Weihnachtsgeschenke : Steuerlich abzugsfähig oder nicht?

Unternehmen stehen jedes Jahr vor der Frage, ob und wie Geschenke für Mitarbeiter sowie Kunden und Geschäftspartner steuerlich zu behandeln sind. Hier ein Überblick:

Beginnen wir mit den Kundengeschenken. In Hinsicht auf die Einkommensteuer sind Weihnachtsgeschenke für Kunden und Geschäftspartner üblicherweise nicht als Betriebsausgabe absetzbar, denn diese Kosten fallen unter den Begriff  „nicht abzugsfähiger Repräsentationsaufwand“. Dennoch können Kundengeschenke sehr wohl als Betriebsausgabe geltend gemacht werden, wenn die Überlassung aus Werbegründen erfolgt. Allerdings sollten diese Geschenke dazu geeignet sein, eine „entsprechende Werbewirkung zu entfalten“. Beispiele dafür sind Schreibwaren, Kalender, Feuerzeuge oder sogar Wein und Spirituosen, wenn die Gegenstände mit Firmenlogos oder Aufschriften versehen sind. Achtung! Es darf sich auch nicht um „exklusive Produkte“ handeln.

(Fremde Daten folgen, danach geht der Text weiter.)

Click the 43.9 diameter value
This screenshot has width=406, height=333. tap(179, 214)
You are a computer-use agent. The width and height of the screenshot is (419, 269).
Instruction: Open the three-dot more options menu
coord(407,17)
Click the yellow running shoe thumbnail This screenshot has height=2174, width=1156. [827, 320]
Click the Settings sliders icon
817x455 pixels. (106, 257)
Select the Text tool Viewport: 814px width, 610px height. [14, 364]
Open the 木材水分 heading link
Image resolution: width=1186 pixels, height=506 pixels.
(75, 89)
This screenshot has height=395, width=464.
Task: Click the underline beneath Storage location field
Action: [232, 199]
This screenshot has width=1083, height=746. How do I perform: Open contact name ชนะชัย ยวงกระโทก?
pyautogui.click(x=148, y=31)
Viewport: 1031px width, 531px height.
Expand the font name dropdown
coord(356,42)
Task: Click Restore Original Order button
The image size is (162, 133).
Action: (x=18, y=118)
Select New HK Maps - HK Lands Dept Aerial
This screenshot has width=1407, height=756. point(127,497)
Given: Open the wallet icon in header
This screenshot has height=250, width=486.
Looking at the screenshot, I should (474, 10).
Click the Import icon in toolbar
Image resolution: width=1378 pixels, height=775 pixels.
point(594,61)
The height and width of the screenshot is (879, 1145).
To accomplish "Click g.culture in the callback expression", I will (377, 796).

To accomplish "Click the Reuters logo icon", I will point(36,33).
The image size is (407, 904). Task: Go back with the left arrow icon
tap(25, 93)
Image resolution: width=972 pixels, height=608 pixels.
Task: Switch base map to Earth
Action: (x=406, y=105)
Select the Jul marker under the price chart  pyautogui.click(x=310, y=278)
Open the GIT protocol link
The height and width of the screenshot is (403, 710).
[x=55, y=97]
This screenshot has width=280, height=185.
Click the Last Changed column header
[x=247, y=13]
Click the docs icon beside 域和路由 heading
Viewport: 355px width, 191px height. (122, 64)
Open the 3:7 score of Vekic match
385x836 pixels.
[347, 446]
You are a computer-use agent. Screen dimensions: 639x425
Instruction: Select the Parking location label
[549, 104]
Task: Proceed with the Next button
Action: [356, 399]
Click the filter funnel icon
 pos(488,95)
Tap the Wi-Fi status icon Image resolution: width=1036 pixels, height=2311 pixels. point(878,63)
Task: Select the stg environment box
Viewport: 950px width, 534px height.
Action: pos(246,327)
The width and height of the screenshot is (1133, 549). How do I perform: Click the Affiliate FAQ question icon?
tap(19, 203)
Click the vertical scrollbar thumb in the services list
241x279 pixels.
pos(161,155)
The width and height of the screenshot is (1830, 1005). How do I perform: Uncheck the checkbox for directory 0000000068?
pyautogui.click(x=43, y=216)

In Sachen Umsatzsteuer ergibt sich bei Kunden- und Geschäftspartnergeschenken folgende Sachlage:

Diese Geschenke unterliegen grundsätzlich der Umsatzsteuer (sprich ein gänzlicher oder teilweiser Vorsteuerabzug war möglich).  Davon ausgenommen sind nur „Geschenke von geringem Wert“ oder Warenmuster. Unter „geringem Wert“ versteht man dabei eine Summe bis EUR 40,- (ohne USt). Dabei darf dieser Wert pro Empfänger und Kalenderjahr nicht überstiegen werden.

Wie ist es mit  Mitarbeitergeschenken? Nun, sämtliche „geldwerte Vorteile“ (sprich Sachbezüge), die von Arbeitgeber an Arbeitnehmer gewährt werden, unterliegen zuerst mal der Lohnsteuer! Wichtige Ausnahme: Geldwerte Vorteile mittels  Teilnahme an Betriebsveranstaltungen und dabei empfangene Sachzuwendungen sind jedoch lohnsteuerfrei! Um diese Lohnsteuerfreiheit zu erlangen, ist zu beachten, dass die Sachzuwendungen pro Mitarbeiter/in und Jahr den Betrag von EUR 186,- nicht übersteigen. Daher bitte aufpassen, ob nicht schon zu Ostern, bei Firmenjubiläen oder dergleichen etwas geschenkt wurde, denn diese Beträge sind dabei zu berücksichtigen. Übrigens gehören auch Gutscheine, Geschenkmünzen oder Goldgeschenke (Münzen, Dukaten) zu Sachaufwendungen, wenn diese nicht in Bargeld abgelöst werden können.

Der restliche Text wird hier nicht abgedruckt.